**Problem:**
Your task is to return the line containing "Given: Open the Catalogue menu" and each line after it through the end of the entries, exactly, with no other lines.

Records supplied Block Start

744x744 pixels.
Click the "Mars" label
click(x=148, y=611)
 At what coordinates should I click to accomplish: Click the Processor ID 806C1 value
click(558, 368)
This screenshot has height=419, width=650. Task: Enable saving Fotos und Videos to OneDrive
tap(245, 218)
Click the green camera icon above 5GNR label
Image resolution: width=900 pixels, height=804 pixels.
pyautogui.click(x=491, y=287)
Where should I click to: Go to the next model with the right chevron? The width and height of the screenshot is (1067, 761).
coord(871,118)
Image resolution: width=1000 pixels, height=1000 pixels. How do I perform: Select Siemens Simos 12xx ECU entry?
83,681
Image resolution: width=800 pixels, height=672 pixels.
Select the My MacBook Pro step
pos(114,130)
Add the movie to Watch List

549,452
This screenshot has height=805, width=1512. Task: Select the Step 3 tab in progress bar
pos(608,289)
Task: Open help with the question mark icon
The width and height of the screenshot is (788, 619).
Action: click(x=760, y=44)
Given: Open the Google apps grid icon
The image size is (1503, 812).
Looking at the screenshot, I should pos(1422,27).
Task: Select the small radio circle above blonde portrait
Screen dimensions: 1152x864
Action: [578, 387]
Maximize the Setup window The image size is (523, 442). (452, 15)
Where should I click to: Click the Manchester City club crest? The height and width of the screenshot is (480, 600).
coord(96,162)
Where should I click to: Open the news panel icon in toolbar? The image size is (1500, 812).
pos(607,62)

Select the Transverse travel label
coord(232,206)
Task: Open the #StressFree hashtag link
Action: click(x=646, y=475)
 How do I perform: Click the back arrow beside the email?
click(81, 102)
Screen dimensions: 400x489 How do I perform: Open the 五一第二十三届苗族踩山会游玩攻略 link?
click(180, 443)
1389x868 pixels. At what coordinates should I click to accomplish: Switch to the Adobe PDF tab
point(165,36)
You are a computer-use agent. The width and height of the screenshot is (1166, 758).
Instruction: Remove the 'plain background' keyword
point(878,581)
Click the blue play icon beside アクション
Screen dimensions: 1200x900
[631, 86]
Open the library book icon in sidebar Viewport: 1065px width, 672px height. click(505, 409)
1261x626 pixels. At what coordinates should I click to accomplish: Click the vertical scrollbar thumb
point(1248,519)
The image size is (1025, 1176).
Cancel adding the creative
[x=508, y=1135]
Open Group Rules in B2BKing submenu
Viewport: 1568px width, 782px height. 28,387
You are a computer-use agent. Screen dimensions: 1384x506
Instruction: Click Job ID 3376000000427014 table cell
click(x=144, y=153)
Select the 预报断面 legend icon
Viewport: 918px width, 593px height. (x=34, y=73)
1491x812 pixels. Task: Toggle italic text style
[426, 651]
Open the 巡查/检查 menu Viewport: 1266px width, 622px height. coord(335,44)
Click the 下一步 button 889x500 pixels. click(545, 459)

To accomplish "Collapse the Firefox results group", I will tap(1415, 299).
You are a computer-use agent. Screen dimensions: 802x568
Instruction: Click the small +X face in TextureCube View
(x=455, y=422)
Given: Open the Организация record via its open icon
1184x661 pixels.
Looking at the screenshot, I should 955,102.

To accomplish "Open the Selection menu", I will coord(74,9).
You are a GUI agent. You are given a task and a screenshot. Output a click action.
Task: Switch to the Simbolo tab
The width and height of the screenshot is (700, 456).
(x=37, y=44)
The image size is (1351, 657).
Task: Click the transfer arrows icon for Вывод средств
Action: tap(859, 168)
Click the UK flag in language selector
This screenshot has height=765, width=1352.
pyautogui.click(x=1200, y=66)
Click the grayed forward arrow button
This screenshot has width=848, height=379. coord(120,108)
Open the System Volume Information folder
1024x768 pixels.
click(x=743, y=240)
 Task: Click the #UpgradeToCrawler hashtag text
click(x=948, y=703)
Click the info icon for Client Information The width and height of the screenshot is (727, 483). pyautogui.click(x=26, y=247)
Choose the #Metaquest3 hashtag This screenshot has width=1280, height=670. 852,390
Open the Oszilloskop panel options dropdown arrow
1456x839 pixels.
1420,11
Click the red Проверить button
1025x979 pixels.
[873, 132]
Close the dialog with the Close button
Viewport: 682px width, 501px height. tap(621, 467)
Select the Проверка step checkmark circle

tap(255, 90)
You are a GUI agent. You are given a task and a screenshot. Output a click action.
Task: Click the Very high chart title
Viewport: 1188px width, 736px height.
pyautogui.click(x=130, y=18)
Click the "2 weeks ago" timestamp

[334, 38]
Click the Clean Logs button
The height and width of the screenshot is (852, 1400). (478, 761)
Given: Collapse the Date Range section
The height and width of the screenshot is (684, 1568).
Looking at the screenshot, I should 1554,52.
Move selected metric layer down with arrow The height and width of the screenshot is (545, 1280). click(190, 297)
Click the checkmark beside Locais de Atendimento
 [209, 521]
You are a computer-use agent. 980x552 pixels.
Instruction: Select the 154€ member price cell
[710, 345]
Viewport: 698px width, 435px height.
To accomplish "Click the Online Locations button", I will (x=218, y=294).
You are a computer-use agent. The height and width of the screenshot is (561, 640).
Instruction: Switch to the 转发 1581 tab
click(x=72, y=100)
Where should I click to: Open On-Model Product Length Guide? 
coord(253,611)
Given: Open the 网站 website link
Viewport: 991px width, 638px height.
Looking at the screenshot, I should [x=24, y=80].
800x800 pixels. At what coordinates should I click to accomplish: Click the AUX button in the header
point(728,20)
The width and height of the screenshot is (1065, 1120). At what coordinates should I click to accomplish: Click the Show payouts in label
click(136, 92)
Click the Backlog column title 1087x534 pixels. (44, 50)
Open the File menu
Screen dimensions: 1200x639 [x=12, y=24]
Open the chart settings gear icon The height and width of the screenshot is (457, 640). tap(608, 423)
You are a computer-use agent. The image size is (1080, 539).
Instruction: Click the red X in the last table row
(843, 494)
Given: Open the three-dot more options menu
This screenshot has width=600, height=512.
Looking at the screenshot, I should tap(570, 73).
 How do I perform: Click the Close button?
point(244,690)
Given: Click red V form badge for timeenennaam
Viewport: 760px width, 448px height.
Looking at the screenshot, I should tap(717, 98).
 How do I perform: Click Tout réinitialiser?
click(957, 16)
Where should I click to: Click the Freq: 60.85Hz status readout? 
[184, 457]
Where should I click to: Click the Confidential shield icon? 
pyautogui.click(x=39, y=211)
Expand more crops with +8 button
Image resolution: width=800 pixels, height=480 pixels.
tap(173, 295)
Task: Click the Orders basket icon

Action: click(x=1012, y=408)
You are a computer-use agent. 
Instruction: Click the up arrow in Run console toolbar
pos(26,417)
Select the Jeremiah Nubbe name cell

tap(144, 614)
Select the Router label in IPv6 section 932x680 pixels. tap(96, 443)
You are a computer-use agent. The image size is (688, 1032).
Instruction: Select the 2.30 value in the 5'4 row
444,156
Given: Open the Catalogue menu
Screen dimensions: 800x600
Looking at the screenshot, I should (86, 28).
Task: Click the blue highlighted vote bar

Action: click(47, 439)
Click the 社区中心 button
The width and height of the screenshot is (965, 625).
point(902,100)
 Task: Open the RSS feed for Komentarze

Records supplied Block End

**Exercise answer:**
Given: Open the Catalogue menu
Screen dimensions: 800x600
Looking at the screenshot, I should (86, 28).
Task: Click the blue highlighted vote bar

Action: click(47, 439)
Click the 社区中心 button
The width and height of the screenshot is (965, 625).
point(902,100)
 Task: Open the RSS feed for Komentarze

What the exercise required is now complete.